Quelles sont les sources de la croissance économique ?

Facteurs de production, productivité globale des facteurs et rôle du progrès technique — programme de Spécialité SES Terminale

À propos de cette page
Ce cours de spécialité ses en terminale sur « Quelles sont les sources de la croissance économique ? » suit le programme officiel de spécialité ses de terminale. Il présente les définitions, les propriétés et les méthodes essentielles, accompagnées d'exemples résolus pour bien comprendre.
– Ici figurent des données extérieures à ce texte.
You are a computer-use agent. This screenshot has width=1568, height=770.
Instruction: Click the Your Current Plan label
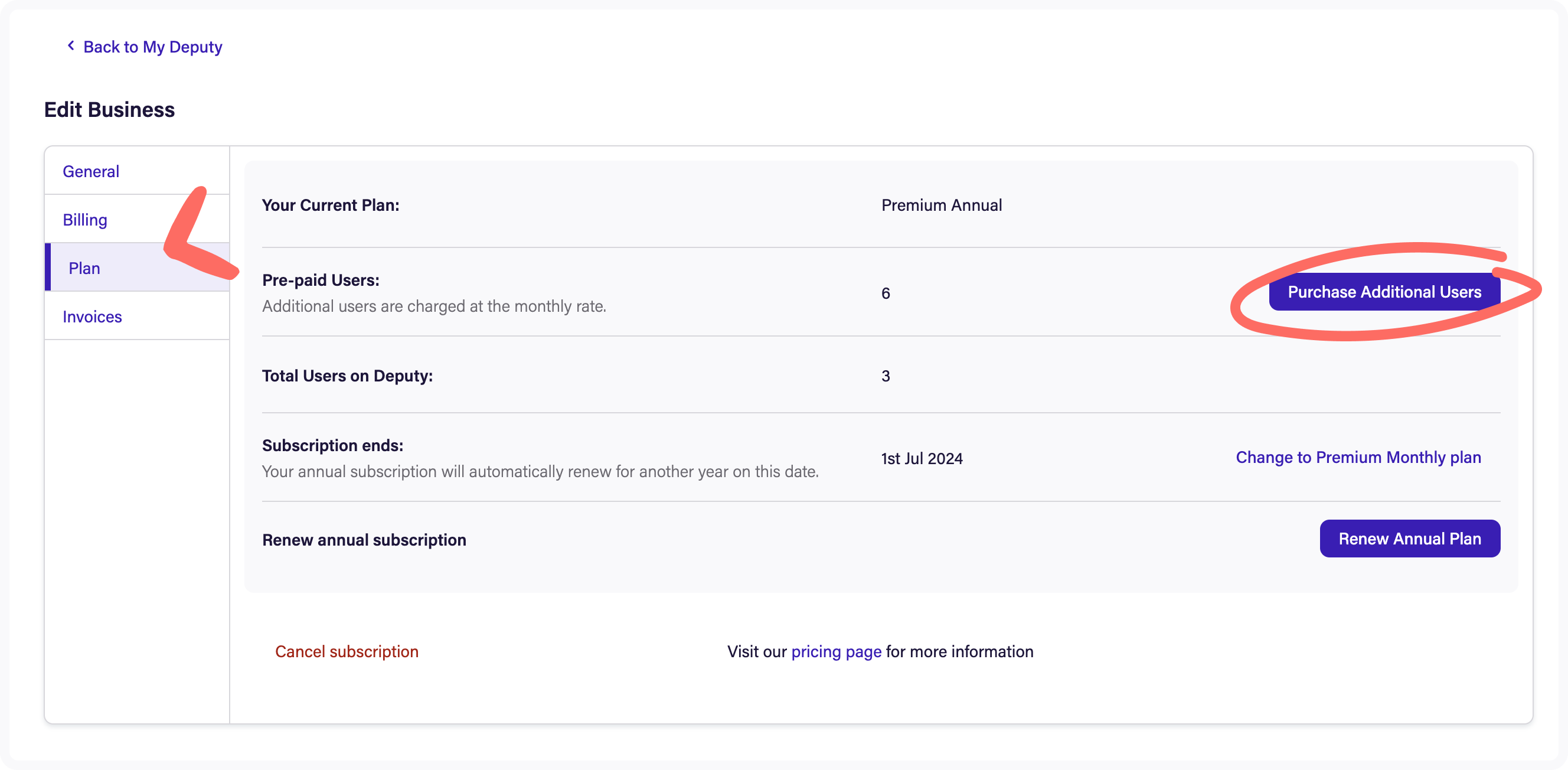tap(331, 205)
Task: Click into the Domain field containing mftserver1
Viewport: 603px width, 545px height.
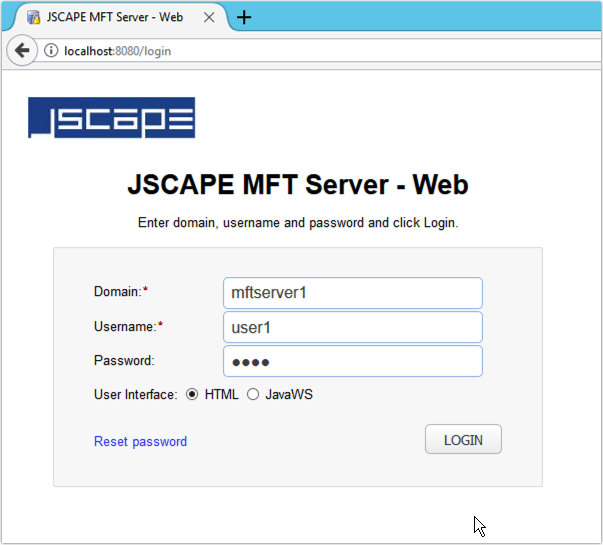Action: [x=352, y=293]
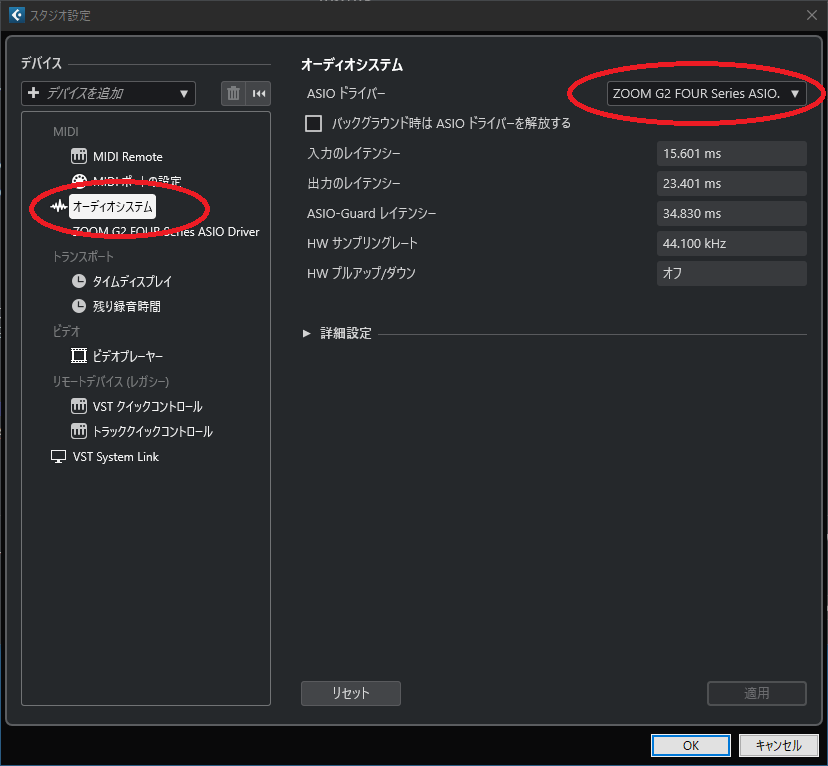Image resolution: width=828 pixels, height=766 pixels.
Task: Click the VST System Link monitor icon
Action: coord(58,456)
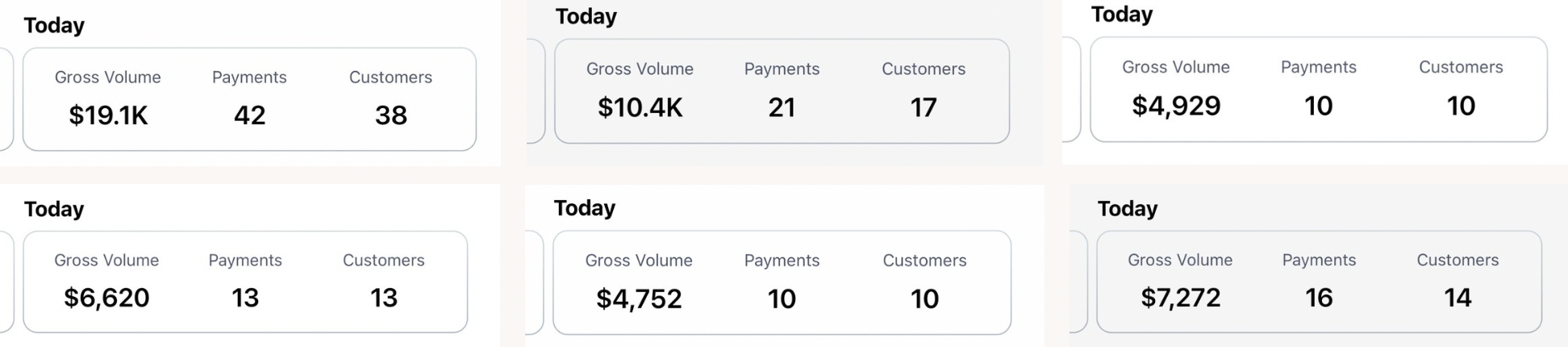Click the Payments value 13

point(245,298)
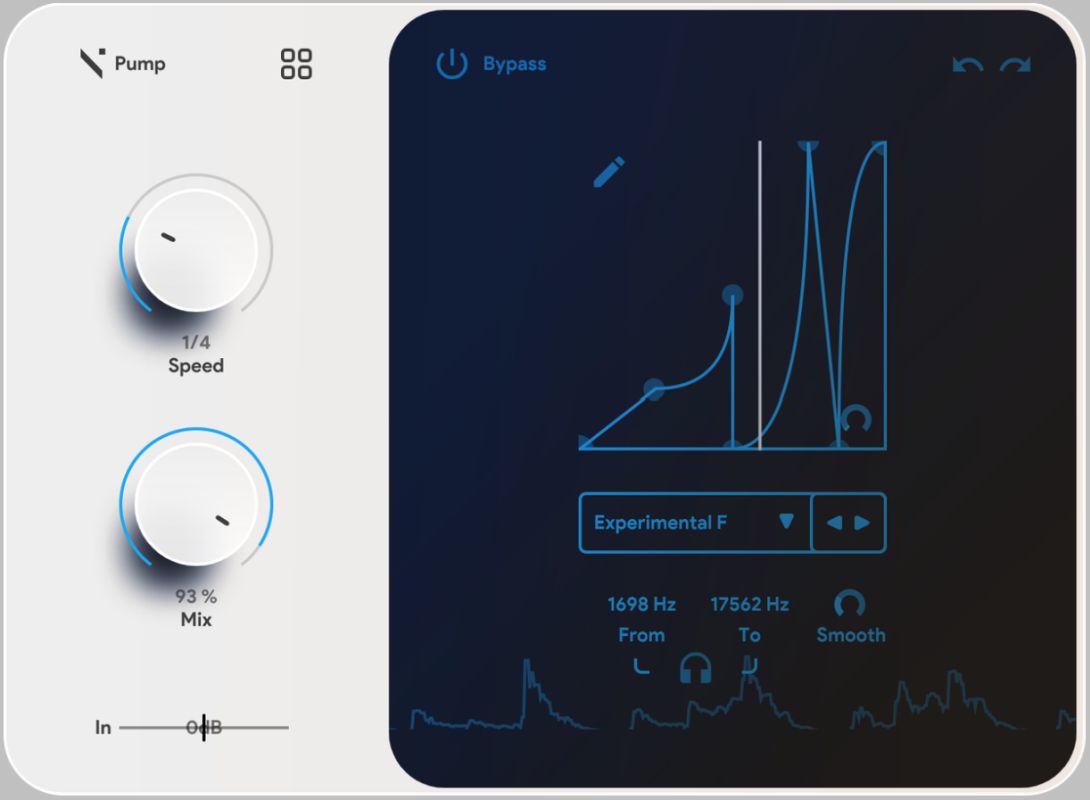Image resolution: width=1090 pixels, height=800 pixels.
Task: Go to the next preset arrow
Action: 862,523
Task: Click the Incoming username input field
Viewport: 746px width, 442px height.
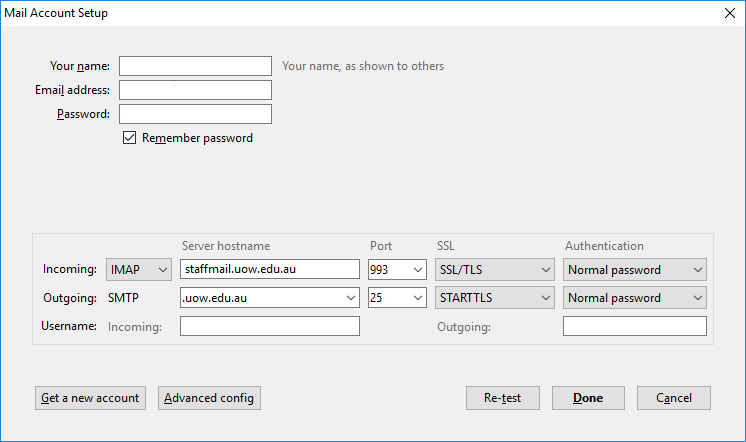Action: (x=270, y=326)
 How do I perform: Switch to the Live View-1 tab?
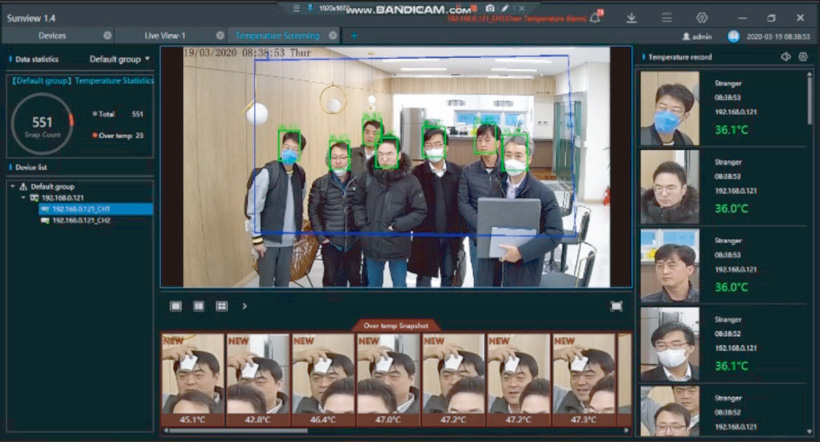coord(165,35)
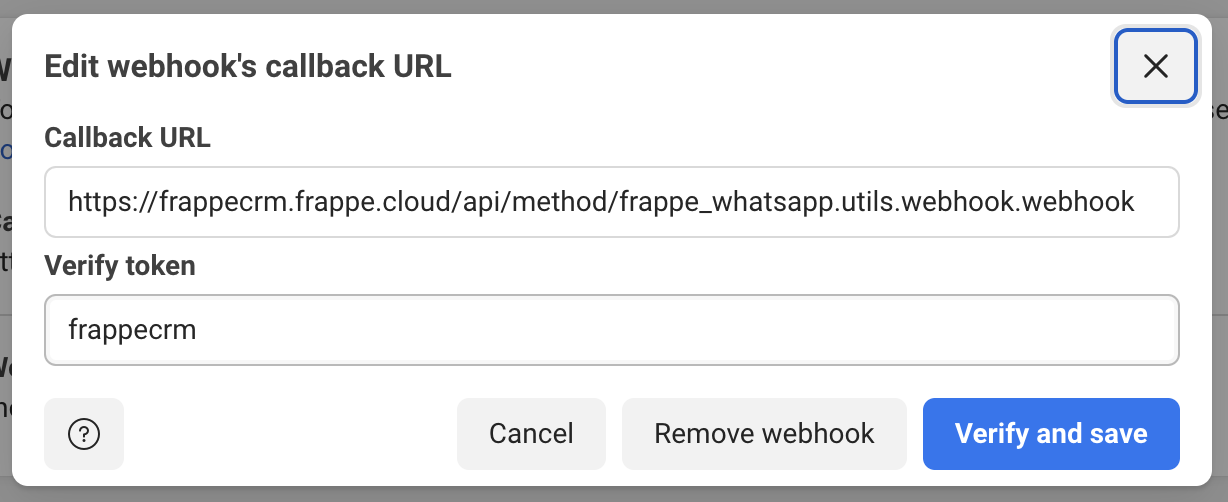Verify and save the callback URL
This screenshot has width=1228, height=502.
pos(1051,434)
Au programme : La croissance économique : définition et mesure, Les facteurs de production : capital et travail, La productivité globale des facteurs (PGF), Le progrès technique comme moteur de la croissance. Chaque notion est expliquée pas à pas, puis mise en pratique grâce à des exercices interactifs, un QCM et une évaluation corrigée. Idéal pour réviser à son rythme, combler ses lacunes et progresser, en autonomie ou avec un professeur. Cours rédigé par un professeur particulier à Marseille pour aider les élèves de terminale à réussir en spécialité ses.
Au programme
1 · La croissance économique : définition et mesure
2 · Les facteurs de production : capital et travail
3 · La productivité globale des facteurs (PGF)
4 · Le progrès technique comme moteur de la croissance
5 · Le modèle de Solow et la croissance exogène
6 · Les théories de la croissance endogène
7 · Institutions, capital social et croissance
1La croissance économique : définition et mesure

La croissance économique désigne l'augmentation soutenue, sur une longue période, de la production de biens et services dans une économie.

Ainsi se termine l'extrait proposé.